Mumbai Diary: Wednesday Dossier

Updated on: 17 August,2022 03:02 PM IST  |  Mumbai
Team mid-day |

The city - sliced, diced and served with a dash of sauce

Mumbai Diary: Wednesday Dossier

Pic/Satej Shinde

They have got it cow-ered


A row of cows sport plastic sheets as raincoats on the Western Express Highway in Kandivali


Boman Irani’s mic drop moment


Abodh Aras and Boman Irani
Abodh Aras and Boman Irani

One can always expect a few laughs when actor Boman Irani is on the silver screen. But few are witness to the canine-lover’s musical side, that deserves a woof, we think! This diarist learnt that the actor — who was the chief guest at a musical fundraiser for The Welfare of Stray Dogs (WSD), hosted by budding 16-year-old singer Shriya Rao at Hammer & Song recently — took to the stage to belt out the popular track, Somewhere over the rainbow. The funds raised benefitted their first-aid programme. “Rao’s band was performing various retro numbers. She asked him to sing, and he did. Everybody was quite delighted,” shared WSD CEO Abodh Aras. We look forward to more such impromptu gigs from Irani.
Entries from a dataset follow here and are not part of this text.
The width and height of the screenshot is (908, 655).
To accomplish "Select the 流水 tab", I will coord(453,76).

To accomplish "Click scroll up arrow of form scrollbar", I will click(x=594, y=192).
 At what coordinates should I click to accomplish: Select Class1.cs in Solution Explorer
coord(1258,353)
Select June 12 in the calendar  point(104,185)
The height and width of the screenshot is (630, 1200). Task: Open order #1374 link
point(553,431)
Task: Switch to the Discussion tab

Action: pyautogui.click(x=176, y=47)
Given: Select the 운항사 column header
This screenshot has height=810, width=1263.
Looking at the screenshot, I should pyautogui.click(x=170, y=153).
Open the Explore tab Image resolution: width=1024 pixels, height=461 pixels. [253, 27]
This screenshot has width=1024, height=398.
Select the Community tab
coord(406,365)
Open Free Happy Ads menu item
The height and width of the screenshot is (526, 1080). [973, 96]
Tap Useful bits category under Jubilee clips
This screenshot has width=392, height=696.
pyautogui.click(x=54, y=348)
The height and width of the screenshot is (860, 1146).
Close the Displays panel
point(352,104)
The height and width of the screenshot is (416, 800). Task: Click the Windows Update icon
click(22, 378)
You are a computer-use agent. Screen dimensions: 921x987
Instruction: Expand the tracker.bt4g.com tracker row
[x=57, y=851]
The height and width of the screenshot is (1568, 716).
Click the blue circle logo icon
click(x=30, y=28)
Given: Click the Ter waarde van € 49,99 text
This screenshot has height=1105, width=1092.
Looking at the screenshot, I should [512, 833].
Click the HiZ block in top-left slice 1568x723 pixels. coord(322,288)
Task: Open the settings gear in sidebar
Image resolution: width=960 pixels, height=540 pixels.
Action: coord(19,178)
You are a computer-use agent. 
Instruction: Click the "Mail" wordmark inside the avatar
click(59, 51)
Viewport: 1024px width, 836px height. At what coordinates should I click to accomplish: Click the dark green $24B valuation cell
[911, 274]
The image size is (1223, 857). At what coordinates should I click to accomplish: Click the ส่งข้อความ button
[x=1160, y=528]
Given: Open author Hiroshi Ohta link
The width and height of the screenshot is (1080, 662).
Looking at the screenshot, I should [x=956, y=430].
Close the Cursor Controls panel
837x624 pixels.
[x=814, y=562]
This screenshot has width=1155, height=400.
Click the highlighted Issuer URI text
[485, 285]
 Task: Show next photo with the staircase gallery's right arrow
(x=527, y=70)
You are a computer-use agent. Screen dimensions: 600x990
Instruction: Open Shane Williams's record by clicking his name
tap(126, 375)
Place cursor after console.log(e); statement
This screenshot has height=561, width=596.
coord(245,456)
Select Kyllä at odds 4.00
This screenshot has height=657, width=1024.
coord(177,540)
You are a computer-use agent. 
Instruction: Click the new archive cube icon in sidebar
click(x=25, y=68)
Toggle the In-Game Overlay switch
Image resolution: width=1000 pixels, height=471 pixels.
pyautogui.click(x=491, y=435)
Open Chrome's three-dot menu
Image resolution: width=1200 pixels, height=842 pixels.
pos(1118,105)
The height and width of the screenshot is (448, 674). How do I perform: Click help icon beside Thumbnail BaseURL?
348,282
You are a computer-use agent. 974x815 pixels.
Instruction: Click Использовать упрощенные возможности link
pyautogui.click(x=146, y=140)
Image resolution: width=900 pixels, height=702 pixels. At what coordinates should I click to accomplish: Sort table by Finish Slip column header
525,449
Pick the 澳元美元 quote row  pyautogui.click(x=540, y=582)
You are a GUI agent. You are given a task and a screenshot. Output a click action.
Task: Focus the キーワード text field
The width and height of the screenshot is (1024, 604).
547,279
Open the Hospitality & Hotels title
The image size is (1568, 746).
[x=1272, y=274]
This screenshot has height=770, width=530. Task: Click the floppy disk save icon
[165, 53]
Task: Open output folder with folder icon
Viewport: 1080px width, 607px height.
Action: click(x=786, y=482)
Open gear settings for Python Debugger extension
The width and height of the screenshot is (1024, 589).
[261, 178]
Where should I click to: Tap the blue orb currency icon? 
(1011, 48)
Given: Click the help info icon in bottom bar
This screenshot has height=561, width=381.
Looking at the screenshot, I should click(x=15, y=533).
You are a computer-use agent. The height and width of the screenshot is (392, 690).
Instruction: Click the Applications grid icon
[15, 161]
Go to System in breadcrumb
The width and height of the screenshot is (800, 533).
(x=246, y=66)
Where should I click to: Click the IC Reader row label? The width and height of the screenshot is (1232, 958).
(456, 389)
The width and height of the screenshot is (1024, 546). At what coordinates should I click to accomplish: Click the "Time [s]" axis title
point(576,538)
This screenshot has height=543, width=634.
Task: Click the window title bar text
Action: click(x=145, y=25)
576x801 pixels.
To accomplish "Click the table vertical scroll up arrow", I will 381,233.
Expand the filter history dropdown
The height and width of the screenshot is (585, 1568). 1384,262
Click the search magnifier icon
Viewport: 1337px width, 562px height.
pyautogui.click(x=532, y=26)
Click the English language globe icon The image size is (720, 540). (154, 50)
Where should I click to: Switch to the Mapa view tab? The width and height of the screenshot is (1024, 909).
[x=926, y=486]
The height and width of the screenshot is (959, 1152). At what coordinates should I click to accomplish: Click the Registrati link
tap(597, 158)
Jamshed and Britannia wish you Navroz Mubarak!

(Left) A ‘Beware of Dogs’ sign outside Britannia & Co.; Jamshed on the counter(Left) A ‘Beware of Dogs’ sign outside Britannia & Co.; Jamshed on the counter

This diarist thought that a ‘Beware of Dogs’ sign is employed either to warn unsuspecting visitors of ferocious canine presence or used as a tool to keep unwanted pests away. Why would someone plaster it at the entrance of a business establishment whose goal it is to attract customers? But then, who asked you to bring logic along to lunch at Britannia & Co.? Unarguably Mumbai’s most fascinatingly decadent vintage restaurant serving top-quality Parsi and Iranian meals, it was decked up in lilies and roses on Tuesday, on the occasion of Parsi new year. We walked past the sign to be greeted by an old-time staffer who felt the need to slip on a bush shirt over his baniyan on our arrival. To our right was the billing counter, manned like it always is, by Afshin, whose father, the late Boman Kohinoor, ran the place as senior partner for decades before he passed on in 2019, not missing a day’s work in a 97-year-long career. On the counter sat a landline that Afshin was using, a desktop computer, and Jamshed. With a rajnigandha and red rose sagan no haar (Parsis use the garland on auspicious occasions) around his neck, Jamshed licked his paws, one eye on this diarist as I waved him a, “Hello, I haven’t seen you before”. This diarist’s father, a comrade of Kohinoor’s from the close-knit Zoroastrian Iranian community that had arrived to make a life in Mumbai, had told her about his pet rooster. We didn’t believe it until we grew up and saw the Madhuri Dixit-starrer Tezaab. N Chandra seemed to have convinced a young Kohinoor to act, as he sat with the rooster on the counter, while Chunky Panday and Johny Lever goofed around in a scene. When we were old enough to earn and pay for a meal at Britannia, the deceased rooster had moved from the counter to the signboard, becoming the Ballard Pier eatery’s mascot. “No, we only take ca-aaa-sh,” Afshin was telling a customer on the other end of the phone. If that gentleman did manage to meander down to this stuck-in-a-warp restaurant, he’d agree that a debit card machine would feel so out of place.

Mr Pinto’s new family

Here’s one for Mumbai’s bibliophiles. Author and translator Jerry Pinto has announced his latest novel, The Education of Yuri (Speaking Tiger). Coming a decade after the success of Em and The Big Hoom, the Sahitya Akademi Award-winner remarked that this new book presents another worldview with a new family. “It is an attempt to describe what it was like to grow up in Bombay [as it was then called] in the 1980s, even as the old certainties were crumbling and the new world was struggling to be born,” he told this diarist. Pinto added that he belonged to the ‘Flying Machine generation’. “Those Indian-made jeans were the closest we came to ever getting into an aeroplane and yet those were exciting times,” the writer reminisced.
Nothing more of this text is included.